Symantec state of the data center survey results: not surprising, but useful

Symantec routinely funds a "state of the data center" survey. The results are not surprising. IT organizations are having to react to increasing complexity, access from many different types of devices and the increasing need for data governance.
Written by Dan Kusnetzky, Contributor

Danny Milrad, Symantec's Director of Product Marketing, Information Management Group, and Mike Reynolds, Senior Product Marketing Manager, Storage and High Availability Group, took the time to brief me on a "state of the data center" survey Symantec has fielded for a number of years. The results were both interesting and not at all surprising.

The following bullets discuss a few of the results:

  • All geographic regions report that their data centers are complex places having many different types of technology and many different systems in place. Respondents reported the highest levels of complexity in Latin America and North America. Europe, Middle East, Africa and Asia Pacific regions reported much lower levels complexity.
  • The reasons cited for this increasing complexity are: increasing number of business critical workloads, the growth in the size of data that must be managed, mobile computing, server virtualization, budget shortfalls, and use of the public cloud.
  • Some of the impacts increasing complexity cause are: increased costs; long lead times for both storage migration and storage provisioning; reduced agility; more time finding information; security breaches; lost data; down time; compliance issues; missing service level guidelines; and greater exposure to litigation.

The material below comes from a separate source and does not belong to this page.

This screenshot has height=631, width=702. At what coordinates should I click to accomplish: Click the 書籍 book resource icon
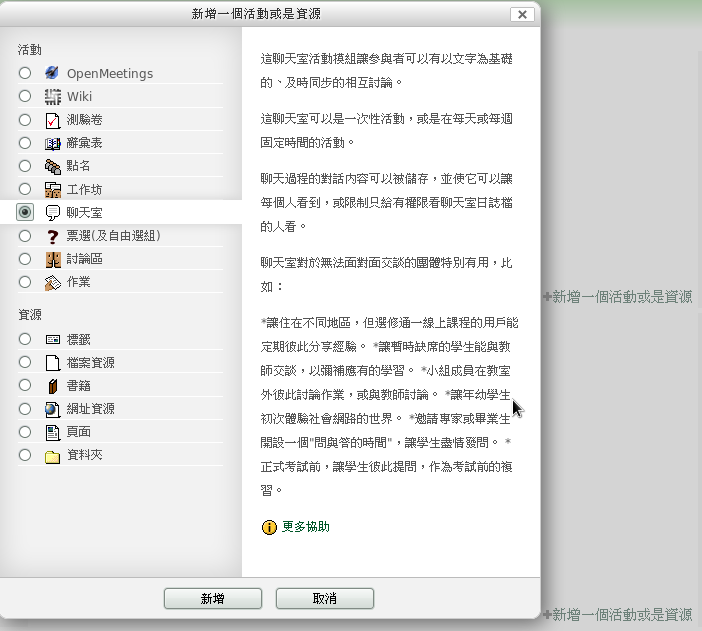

The report went on to suggest that C-level executives need to lead data compliance efforts; that IT organizations gain greater visibility into workloads and go beyond just looking at platforms; IT organizations need to better understand their entire portfolio of workloads and IT resources; Reduce the number of backup applications in use and deploy deduplication tools when and wherever possible.

While none of these findings and suggestions are surprising, the study and its recommendations do point out important issues facing IT organizations today.